If you take Calle 9 from La Merced, you will reach another of important plaza: the Plaza of Tomás Herrera. The story goes that in 1781 a fire razed all the homes, leaving an empty lot. For some time the area was used for bullfights and in 1887 it received its present name.
What should you absolutely not miss when visiting? The Casa Boyacá, built around 1890 and restored in 2005, is one of the few homes rebuilt to rent to low and medium-income families. Its uniqueness lies in the triangular shape of its architecture. The back wall is “supported” by another section of the wall of the old city. A few blocks further down, on Avenue A, is the Church of San José, the main attraction of which is the so-called “golden altar,” capable of blinding anyone who enters its nave after a few hours of walking under the bright sun.

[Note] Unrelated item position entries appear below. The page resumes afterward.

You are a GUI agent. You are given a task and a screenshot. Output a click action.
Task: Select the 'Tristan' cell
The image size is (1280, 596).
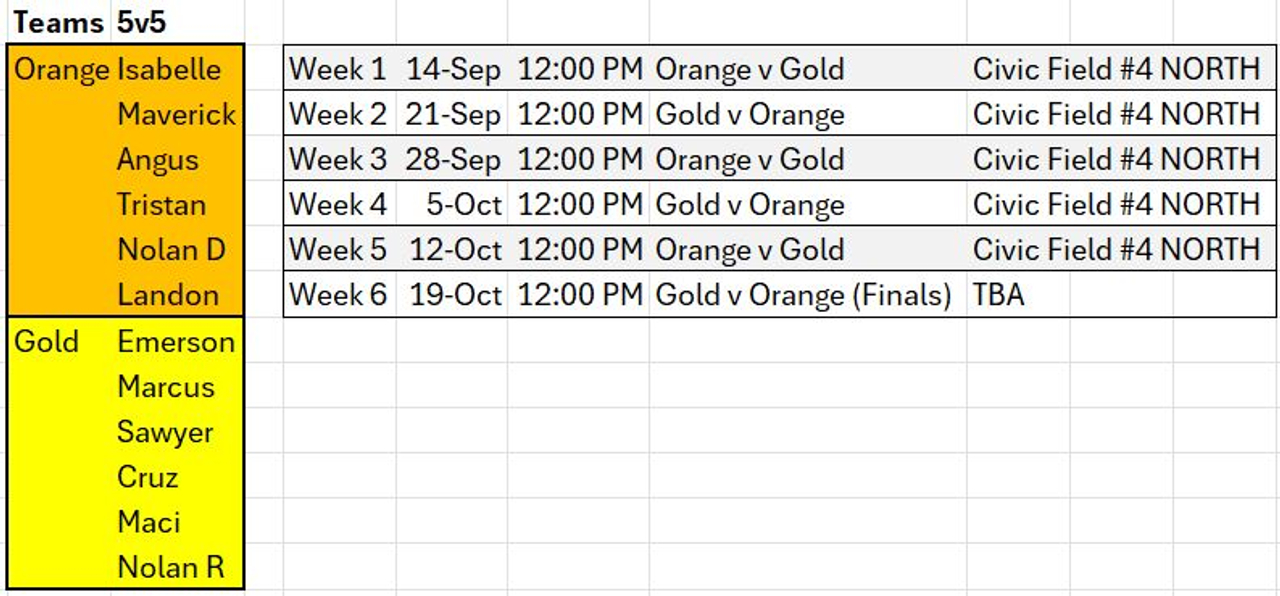[x=161, y=205]
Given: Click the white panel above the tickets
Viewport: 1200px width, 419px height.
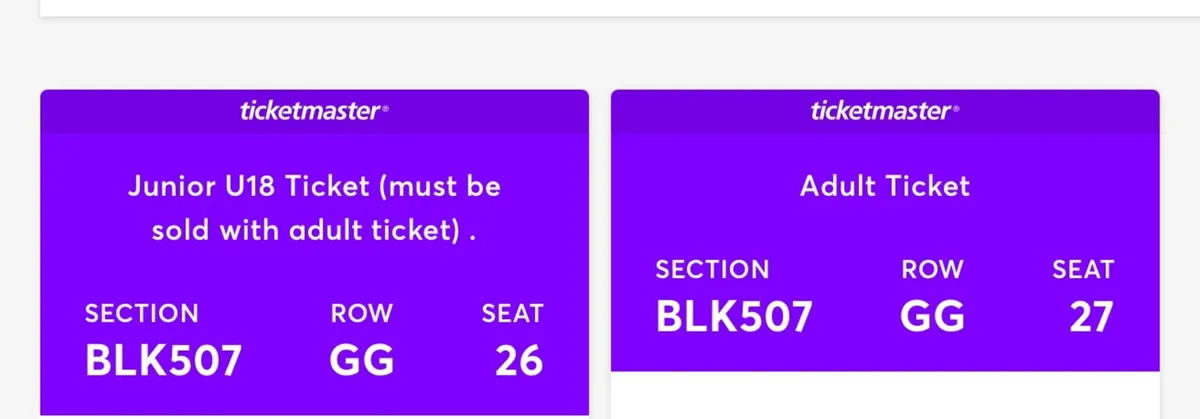Looking at the screenshot, I should (600, 6).
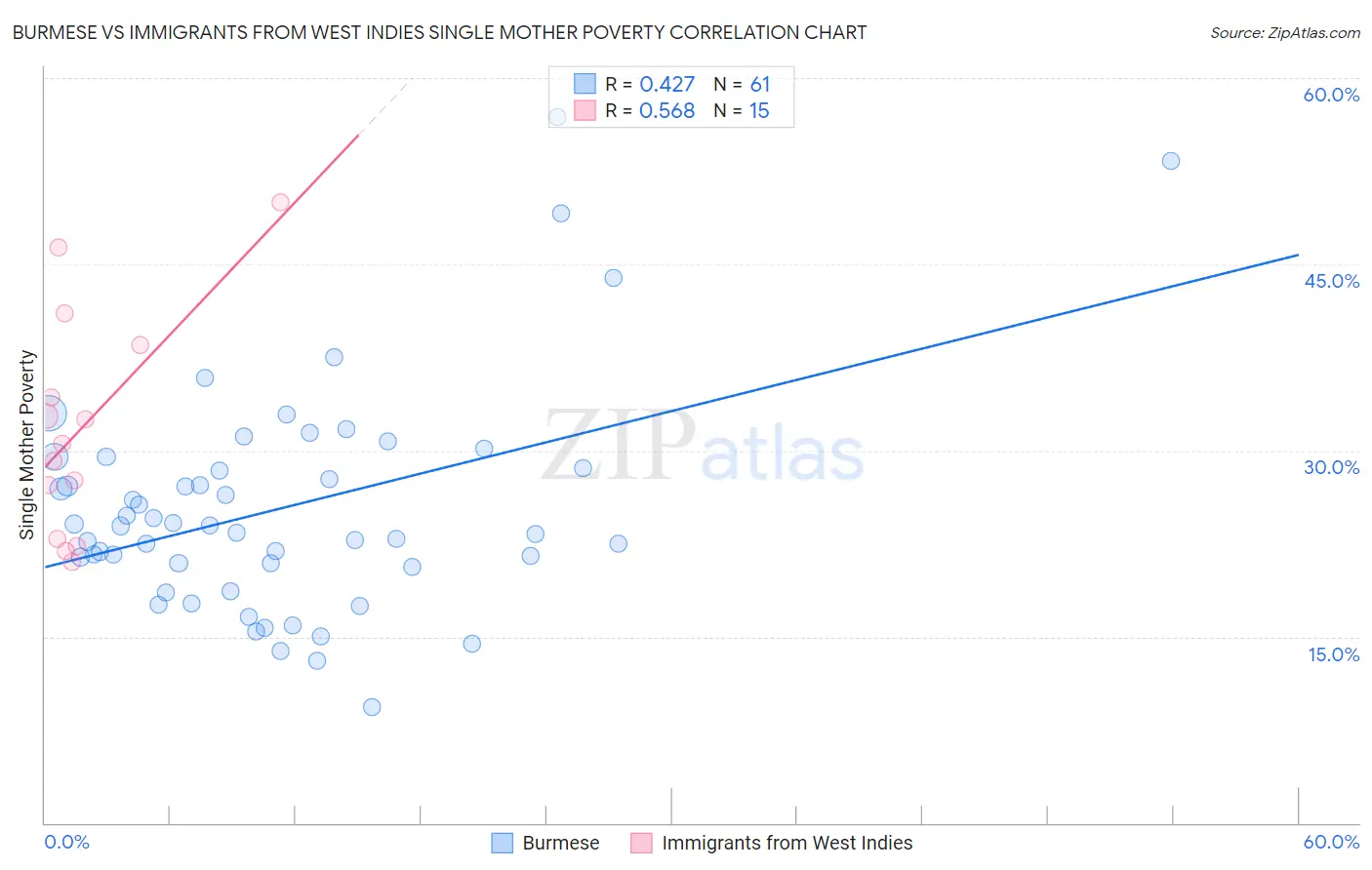
Task: Click the 60.0% label on the x-axis
Action: point(1331,842)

As the story, or the legend, depending on how you view it, goes, when the monks realized Morgan was approaching, they protected the golden altar by covering it with mud. In reality, the altar is made of carved mahogany covered with gold leaf. Along the same avenue are the ruins of the Society of Jesus (Iglesia de la Compañía de Jesús) —the oldest church in the Casco— and the Convent of Santo Domingo, built in 1678.
If you continue walking straight, you will once again reach the Paseo Esteban Huertas. But if you go up Calle 7, you will arrive directly at the Plaza de la Independencia, where the best time is early May, when the Guayacan trees flower and the plaza turns into a carpet… not of butterflies but of yellow flowers.

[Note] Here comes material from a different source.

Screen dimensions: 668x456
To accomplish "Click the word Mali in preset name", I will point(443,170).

The plaza is used on Sundays —when vehicular traffic is only permitted on the peripheral streets— to house a bazaar with artistic and cultural presentations. Facing the plaza is the Metropolitan Cathedral (Catedral Metropolitana), the Casco’s most iconic building, the construction of which began in 1688 and ended in 1796. It is currently under restoration, which promises to return it to its former splendor and make it part of the tourist circuit of churches in the Casco Viejo. There are five churches in total. In fact, the last church to open its doors to the public is San Francisco de Asís, opposite Plaza Bolívar: the hippest in the neighborhood.
The current image of the San Francisco de Asís church dates from 1918 and its reopening is a cause for joy, considering it was abandoned for a decade. Adjacent to the church is the Palacio Bolívar —seat of the Ministry of Foreign Relations. Around the square is a wide array of restaurants, which are best in the evening. The National Theater is also there, currently closed for remodeling, and the Church of San Felipe Neri, the smallest in the area.

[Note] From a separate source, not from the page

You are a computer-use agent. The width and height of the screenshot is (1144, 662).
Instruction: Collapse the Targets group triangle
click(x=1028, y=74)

After the Casco Viejo’s architectural and historic wealth, the atmosphere of the area is the best part. This atmosphere is evident not only in the nightlife in its bars, restaurants, and the Anita Villalaz Theater, but also in the spirit that pervades the hundreds of officials who work at the nearby ministry offices or at the Presidency of the Republic. The feeling is also in the schools: every day at noon, for example, a seemingly endless cluster of young children appear from the Escuela República de México School at the end of their school day. And you find yourself walking through the Casco behind mothers holding hands with their children, taking them back home.
That’s when one thinks, as Rebeca Somoza de Burgos, the director of the OCA says, that the Casco Viejo of Panama City is a heritage site of undeniable wealth, memory, and leisure possibilities, but above all spirit, the kind that suffuses all the people who walk and breathe along its streets.